Exchange traded funds are a hell of a lot better, and safer. I don’t need to undertake unnecessary systemic risk every time I get into a trade. Every time the P/E ratio, debt to equity ratio or earnings reports and dividends on a stock go south, regardless of the trend formation, the stock crashes. Here’s an example:

You’re looking at an example of what equity traders refer to as catastrophic gapping on GTX Incorporated, a pharmaceutical company. Normally, a stock trades at or around the closing price of the previous day. Sometimes, however, that just doesn’t fucking happen. We call it gapping, and when your stock gaps to the point where you lose 20 percent or more of your equity in the trade, we call that catastrophic gapping.
Catastrophic gapping is just one example of the systemic risk inherent in trading stocks. It’s caused by an overnight news release after trading hours that completely changes the outlook for the company. It really, really sucks on ice because you can’t do anything about it. Your stop loss wouldn’t even trigger if you had one, because by the time your platform calculated the trigger, your stock would already have crumbled well below your stop loss price. You’d have no choice but to sell GTXI at a staggering 45 percent loss regardless of how your stop had been positioned.
This sort of thing doesn’t happen very often, but it’s just plain stupid to expose yourself to it in the first place if you ask me. This particular example occurred because GTX Incorporated failed to get FDA approval on a drug to reduce bone loss on men with prostate cancer. The news release was overnight and literally flattened the stability of the stock before anyone had a chance to get out.

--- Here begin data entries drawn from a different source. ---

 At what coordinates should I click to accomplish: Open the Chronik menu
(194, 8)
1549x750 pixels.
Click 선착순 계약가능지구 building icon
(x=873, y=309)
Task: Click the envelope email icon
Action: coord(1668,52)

With exchange traded funds, you are buying a prediversified basket of stocks, so if one of them happens to crash, you will not suffer a significant loss in the fund. That amount of security alone is enough to trade funds over stocks any day. It also helps that because of lower systemic risk and more diversification, you are looking at fewer false breakouts in trend reading, an awesome incentive for technical traders.